(Input for this task Opens)
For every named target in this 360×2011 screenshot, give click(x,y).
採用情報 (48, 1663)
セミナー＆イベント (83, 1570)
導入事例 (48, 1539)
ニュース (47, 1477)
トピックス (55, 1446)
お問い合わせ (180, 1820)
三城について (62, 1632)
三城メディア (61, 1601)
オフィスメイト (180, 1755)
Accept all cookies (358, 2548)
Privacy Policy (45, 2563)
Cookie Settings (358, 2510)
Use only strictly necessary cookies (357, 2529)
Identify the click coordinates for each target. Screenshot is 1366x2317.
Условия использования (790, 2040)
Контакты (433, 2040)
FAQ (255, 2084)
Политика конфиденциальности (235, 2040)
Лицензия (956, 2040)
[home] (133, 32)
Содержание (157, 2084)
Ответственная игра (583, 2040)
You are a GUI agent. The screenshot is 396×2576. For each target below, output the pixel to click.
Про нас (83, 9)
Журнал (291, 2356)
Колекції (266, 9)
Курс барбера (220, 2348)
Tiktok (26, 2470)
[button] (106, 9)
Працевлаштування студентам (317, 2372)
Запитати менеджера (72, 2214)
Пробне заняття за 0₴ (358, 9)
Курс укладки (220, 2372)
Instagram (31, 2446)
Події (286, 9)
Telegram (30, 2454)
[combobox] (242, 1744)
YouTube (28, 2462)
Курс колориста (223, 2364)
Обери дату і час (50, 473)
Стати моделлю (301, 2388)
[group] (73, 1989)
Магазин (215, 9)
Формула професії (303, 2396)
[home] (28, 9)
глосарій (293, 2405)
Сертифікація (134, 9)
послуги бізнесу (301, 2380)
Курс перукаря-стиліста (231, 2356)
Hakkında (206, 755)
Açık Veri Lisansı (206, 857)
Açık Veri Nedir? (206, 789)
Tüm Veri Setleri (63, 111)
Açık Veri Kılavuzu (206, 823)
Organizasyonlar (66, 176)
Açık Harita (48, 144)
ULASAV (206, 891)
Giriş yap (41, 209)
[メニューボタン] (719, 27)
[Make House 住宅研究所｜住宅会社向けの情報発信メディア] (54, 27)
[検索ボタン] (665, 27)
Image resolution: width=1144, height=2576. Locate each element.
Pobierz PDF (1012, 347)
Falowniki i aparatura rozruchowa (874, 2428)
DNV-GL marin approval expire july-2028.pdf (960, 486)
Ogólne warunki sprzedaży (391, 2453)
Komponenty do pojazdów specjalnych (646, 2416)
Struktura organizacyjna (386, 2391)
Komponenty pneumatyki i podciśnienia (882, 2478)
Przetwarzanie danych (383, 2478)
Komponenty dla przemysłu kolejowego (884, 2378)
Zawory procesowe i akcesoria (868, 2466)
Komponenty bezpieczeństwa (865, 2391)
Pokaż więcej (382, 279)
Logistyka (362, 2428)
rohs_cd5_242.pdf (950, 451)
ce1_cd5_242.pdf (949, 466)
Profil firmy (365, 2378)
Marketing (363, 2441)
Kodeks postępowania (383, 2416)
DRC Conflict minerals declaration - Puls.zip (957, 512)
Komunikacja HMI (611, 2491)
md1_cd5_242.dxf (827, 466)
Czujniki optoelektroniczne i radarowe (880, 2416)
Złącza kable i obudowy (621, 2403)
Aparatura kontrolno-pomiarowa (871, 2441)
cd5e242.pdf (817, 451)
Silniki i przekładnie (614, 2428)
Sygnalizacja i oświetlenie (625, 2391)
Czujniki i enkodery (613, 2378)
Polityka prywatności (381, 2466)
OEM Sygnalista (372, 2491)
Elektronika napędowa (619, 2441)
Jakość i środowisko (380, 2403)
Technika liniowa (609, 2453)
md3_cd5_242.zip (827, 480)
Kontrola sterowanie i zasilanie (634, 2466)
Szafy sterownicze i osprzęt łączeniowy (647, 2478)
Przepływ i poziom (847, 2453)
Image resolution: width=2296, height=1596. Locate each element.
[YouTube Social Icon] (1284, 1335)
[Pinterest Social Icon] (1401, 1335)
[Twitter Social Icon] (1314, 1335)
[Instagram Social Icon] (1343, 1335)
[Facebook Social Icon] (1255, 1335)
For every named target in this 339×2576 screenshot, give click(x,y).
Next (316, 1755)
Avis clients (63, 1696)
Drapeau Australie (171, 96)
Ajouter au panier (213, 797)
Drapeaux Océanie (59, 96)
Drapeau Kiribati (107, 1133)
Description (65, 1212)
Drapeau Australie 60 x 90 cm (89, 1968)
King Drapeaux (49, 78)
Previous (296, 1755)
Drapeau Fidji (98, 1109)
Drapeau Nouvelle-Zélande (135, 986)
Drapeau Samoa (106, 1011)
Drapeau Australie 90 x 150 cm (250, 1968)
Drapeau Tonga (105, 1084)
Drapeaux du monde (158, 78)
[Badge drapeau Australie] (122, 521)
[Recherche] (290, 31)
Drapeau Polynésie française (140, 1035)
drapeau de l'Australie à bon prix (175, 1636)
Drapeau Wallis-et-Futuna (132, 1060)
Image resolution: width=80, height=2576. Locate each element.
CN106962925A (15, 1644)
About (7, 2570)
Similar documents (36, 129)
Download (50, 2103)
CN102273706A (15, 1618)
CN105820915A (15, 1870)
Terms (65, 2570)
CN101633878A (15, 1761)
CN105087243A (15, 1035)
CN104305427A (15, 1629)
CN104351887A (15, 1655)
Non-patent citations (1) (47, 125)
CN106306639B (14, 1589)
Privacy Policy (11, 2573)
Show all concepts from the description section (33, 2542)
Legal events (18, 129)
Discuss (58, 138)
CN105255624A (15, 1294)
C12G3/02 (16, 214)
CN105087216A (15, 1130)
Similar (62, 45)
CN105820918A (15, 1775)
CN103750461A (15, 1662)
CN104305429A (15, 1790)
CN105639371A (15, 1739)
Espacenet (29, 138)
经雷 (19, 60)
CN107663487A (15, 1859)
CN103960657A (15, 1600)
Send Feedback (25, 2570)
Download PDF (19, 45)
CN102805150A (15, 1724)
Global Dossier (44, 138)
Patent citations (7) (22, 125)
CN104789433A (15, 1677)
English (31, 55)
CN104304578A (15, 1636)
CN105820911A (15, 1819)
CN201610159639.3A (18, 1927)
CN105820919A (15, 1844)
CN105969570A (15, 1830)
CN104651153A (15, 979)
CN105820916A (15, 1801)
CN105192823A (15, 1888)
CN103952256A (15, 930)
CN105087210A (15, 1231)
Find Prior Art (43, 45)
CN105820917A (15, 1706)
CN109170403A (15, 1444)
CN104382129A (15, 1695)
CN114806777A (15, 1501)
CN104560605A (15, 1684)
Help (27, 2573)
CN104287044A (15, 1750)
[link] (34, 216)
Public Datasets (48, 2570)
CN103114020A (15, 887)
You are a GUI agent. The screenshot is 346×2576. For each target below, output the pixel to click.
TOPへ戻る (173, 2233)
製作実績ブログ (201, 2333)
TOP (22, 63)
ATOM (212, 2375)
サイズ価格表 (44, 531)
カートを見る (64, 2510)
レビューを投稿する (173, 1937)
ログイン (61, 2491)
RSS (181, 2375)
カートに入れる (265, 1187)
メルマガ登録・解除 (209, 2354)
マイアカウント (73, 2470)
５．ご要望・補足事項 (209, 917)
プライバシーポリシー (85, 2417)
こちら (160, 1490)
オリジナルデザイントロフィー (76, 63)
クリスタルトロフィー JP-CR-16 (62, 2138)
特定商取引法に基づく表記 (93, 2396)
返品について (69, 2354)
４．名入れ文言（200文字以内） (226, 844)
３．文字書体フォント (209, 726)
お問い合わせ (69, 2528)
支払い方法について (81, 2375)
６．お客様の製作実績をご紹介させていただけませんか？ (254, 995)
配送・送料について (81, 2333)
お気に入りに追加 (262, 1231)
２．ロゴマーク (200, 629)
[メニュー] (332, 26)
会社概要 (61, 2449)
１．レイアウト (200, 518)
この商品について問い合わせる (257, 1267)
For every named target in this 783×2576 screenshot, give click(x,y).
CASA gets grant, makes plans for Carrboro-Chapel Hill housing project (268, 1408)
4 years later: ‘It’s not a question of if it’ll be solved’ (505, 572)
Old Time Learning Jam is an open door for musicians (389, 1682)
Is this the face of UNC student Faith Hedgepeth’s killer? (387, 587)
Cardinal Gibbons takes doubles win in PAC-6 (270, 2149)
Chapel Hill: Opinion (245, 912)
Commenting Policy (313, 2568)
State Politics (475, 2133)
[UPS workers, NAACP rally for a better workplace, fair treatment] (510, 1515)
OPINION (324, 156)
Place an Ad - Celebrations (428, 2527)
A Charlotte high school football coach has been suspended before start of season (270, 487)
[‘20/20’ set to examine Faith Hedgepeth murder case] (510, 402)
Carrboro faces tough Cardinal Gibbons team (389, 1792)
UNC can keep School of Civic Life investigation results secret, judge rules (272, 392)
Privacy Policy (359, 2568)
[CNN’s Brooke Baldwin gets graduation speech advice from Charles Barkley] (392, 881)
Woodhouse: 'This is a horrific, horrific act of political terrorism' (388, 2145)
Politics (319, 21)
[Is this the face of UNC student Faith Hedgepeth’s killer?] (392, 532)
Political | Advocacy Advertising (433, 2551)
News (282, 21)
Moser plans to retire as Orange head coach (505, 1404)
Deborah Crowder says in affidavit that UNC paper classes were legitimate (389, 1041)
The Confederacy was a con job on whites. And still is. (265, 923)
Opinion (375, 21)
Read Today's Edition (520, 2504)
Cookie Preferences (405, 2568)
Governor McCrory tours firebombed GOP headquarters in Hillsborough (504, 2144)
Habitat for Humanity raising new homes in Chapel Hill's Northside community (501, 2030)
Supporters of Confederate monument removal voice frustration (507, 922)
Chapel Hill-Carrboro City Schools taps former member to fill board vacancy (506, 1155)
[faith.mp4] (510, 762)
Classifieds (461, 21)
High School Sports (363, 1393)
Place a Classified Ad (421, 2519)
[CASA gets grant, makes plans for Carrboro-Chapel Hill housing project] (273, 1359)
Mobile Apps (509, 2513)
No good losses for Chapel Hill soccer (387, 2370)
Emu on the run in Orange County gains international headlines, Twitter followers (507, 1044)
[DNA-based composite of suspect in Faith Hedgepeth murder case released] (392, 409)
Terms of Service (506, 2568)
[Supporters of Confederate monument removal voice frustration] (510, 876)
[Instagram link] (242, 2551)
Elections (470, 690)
(Input for this task Closes)
• **Problem description**:
Set down, exactly as they appear above, all lines from the one that has "cd5e242.pdf (817, 451)" down to the one that has "Jakość i środowisko (380, 2403)", including those two and no others.

• **Exercise answer**:
cd5e242.pdf (817, 451)
Silniki i przekładnie (614, 2428)
Sygnalizacja i oświetlenie (625, 2391)
Czujniki i enkodery (613, 2378)
Polityka prywatności (381, 2466)
OEM Sygnalista (372, 2491)
Elektronika napędowa (619, 2441)
Jakość i środowisko (380, 2403)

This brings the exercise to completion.